[Page and screen pointing data]
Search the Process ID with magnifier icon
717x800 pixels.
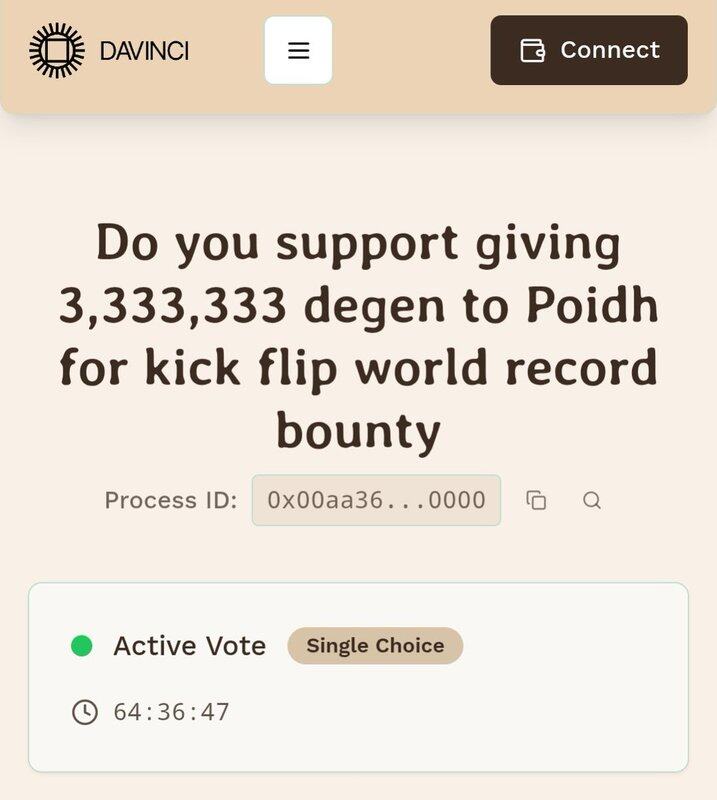[591, 500]
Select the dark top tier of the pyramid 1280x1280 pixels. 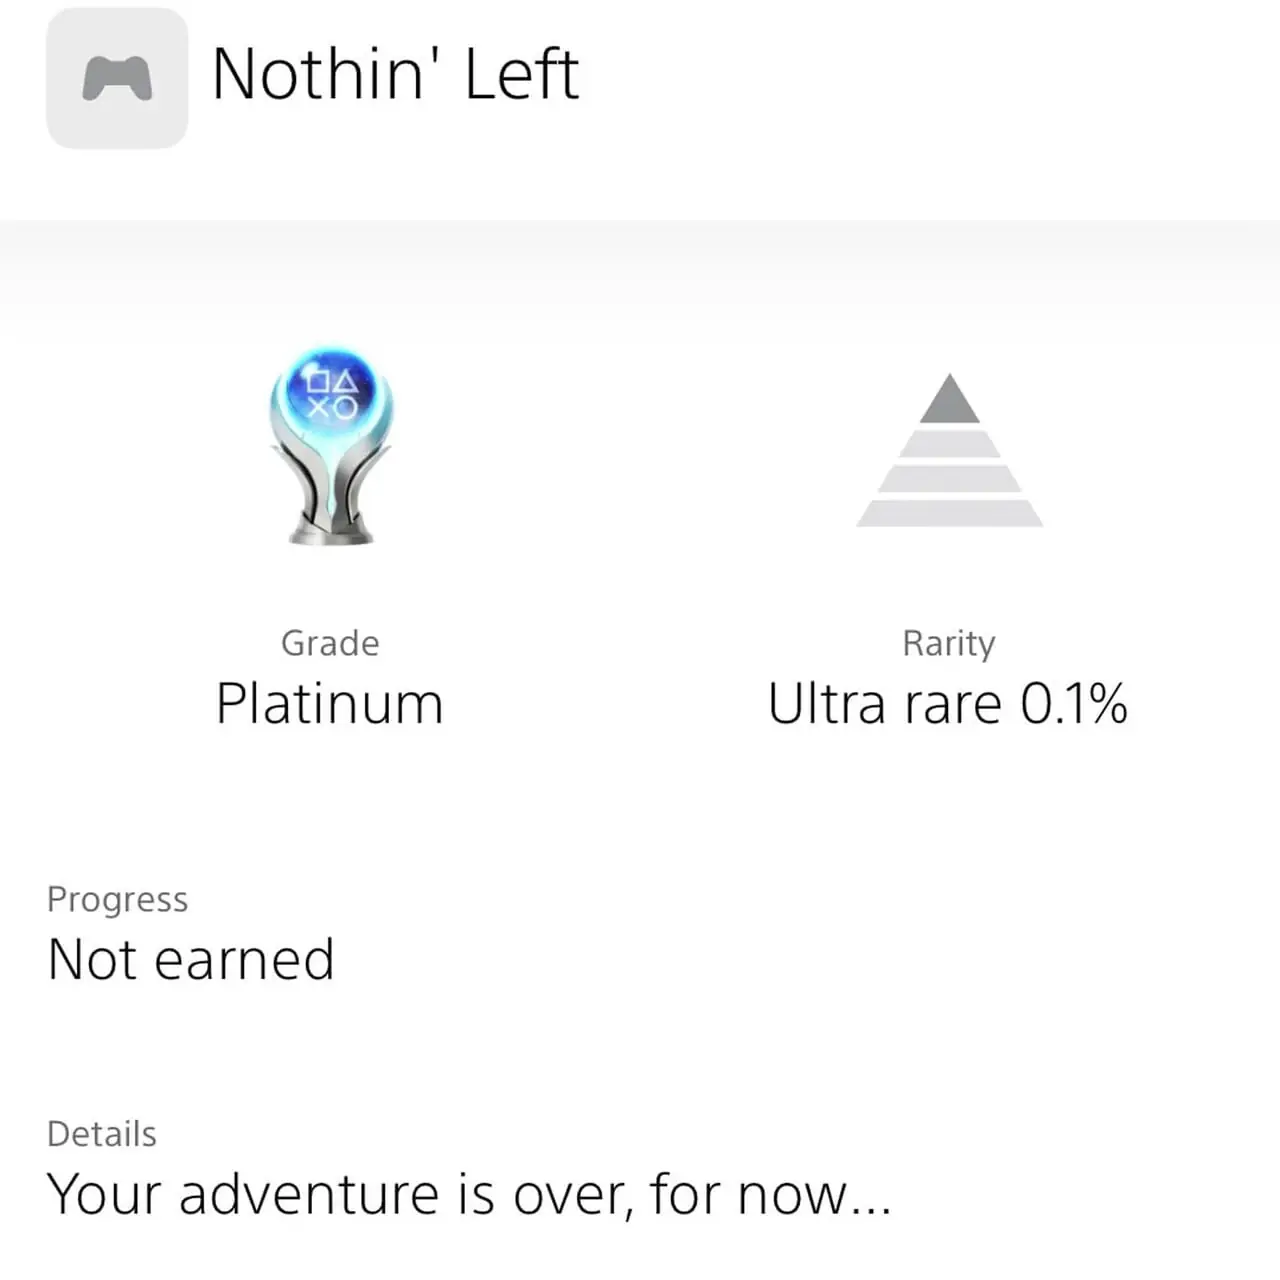coord(949,398)
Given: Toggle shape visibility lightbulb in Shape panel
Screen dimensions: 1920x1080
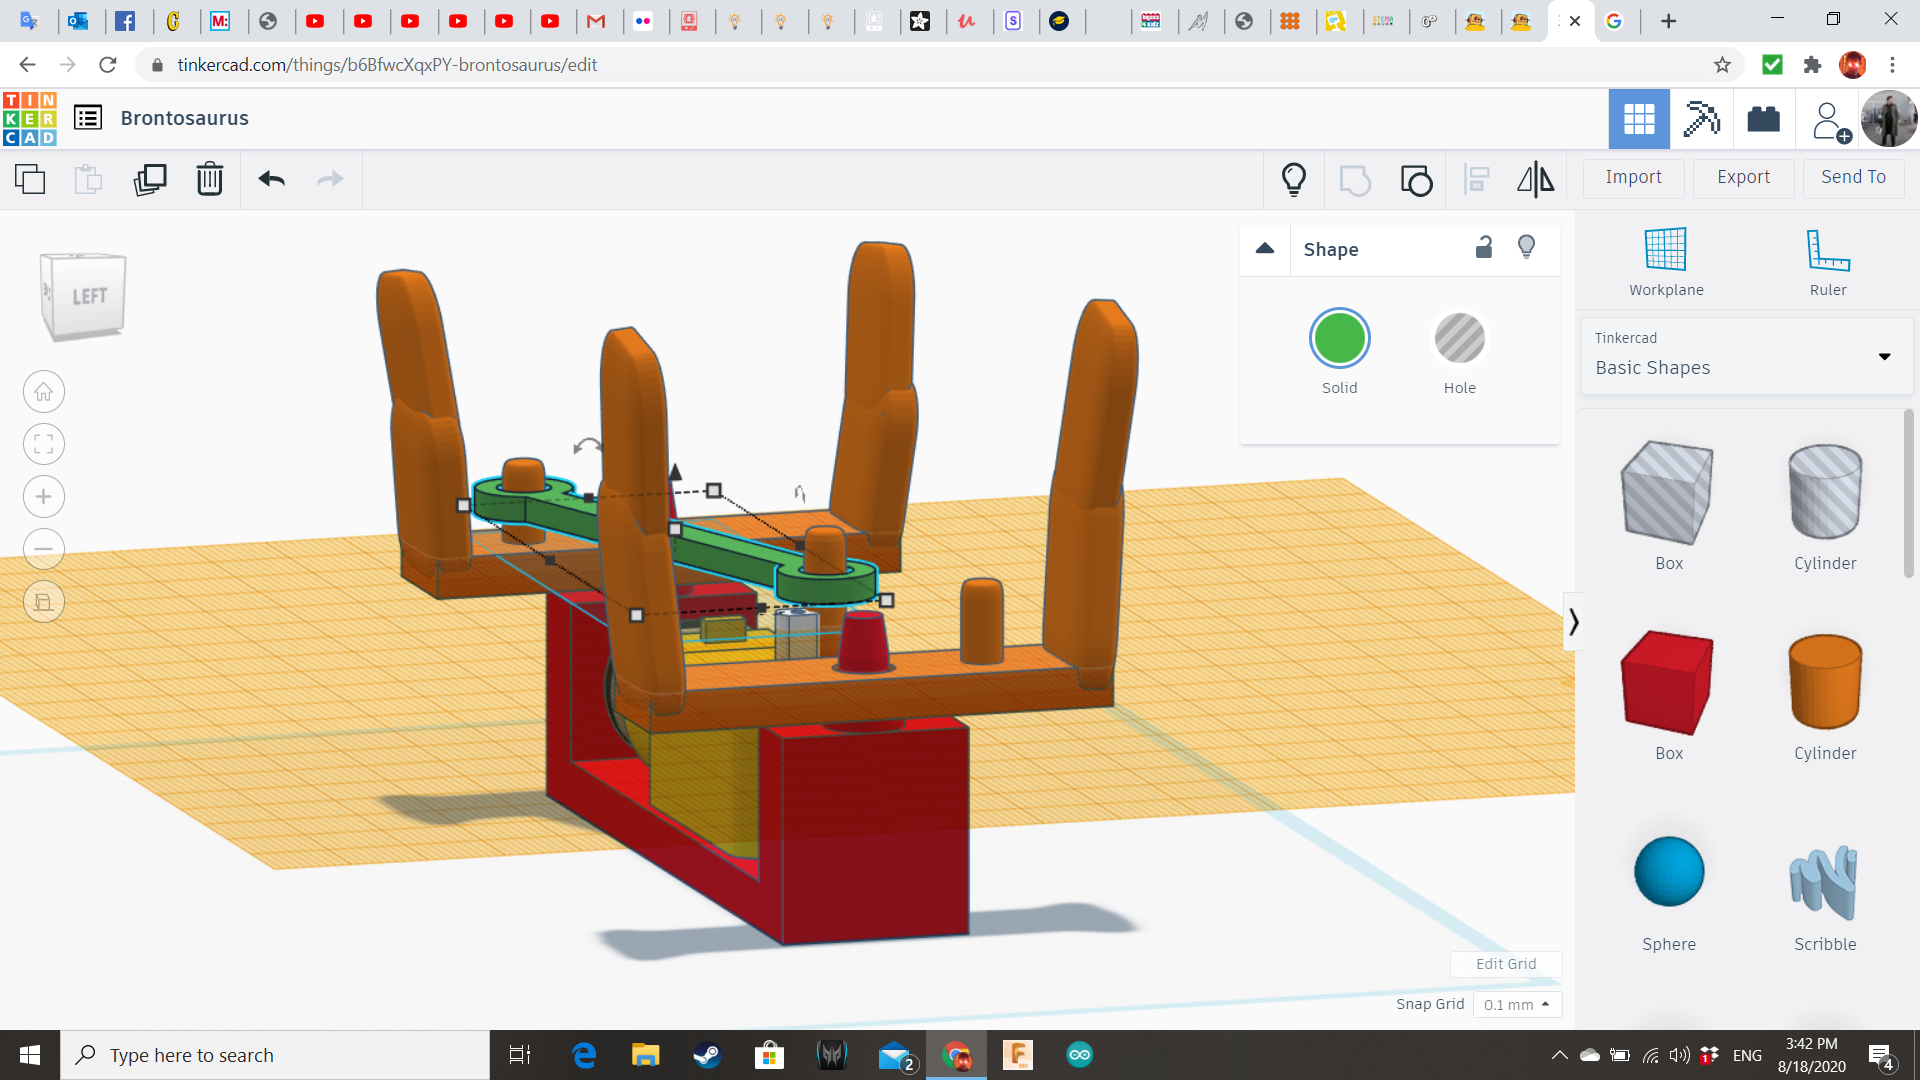Looking at the screenshot, I should pyautogui.click(x=1526, y=247).
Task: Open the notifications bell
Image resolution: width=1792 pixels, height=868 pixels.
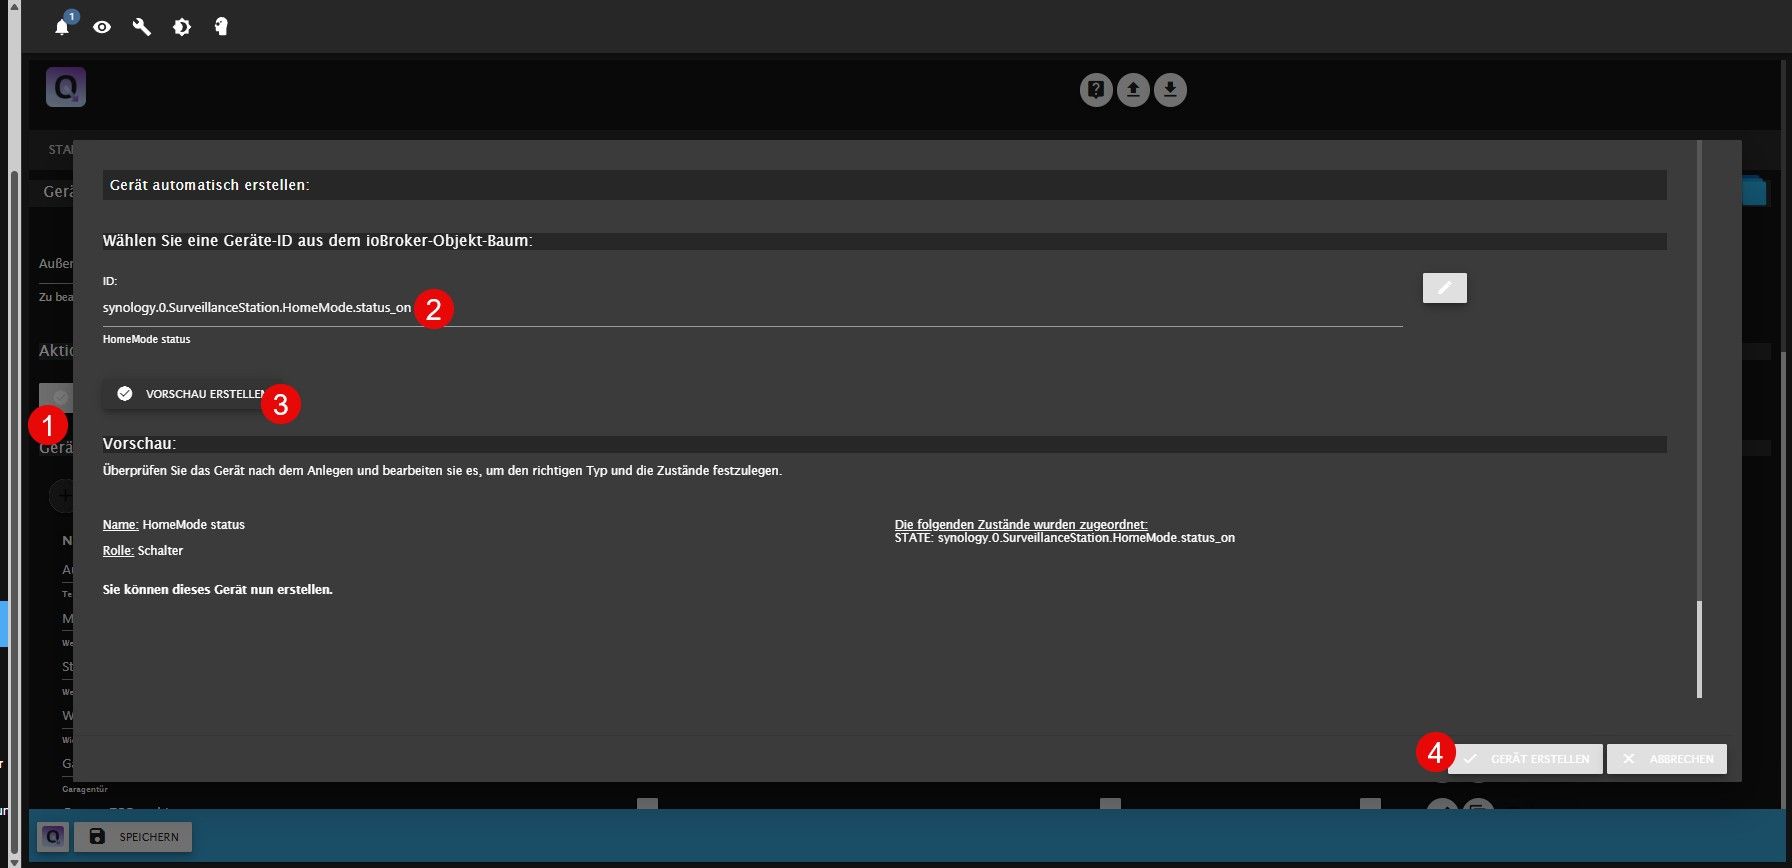Action: point(62,27)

TASK —
Render the items from the line containing "Task: Open the notifications bell" through the end of the items, inclusive, as a JSON list of strings with one string per line. Leave out blank lines and the pictures.

ANSWER TO THIS PROBLEM —
[
  "Task: Open the notifications bell",
  "Image resolution: width=1792 pixels, height=868 pixels.",
  "Action: point(62,27)"
]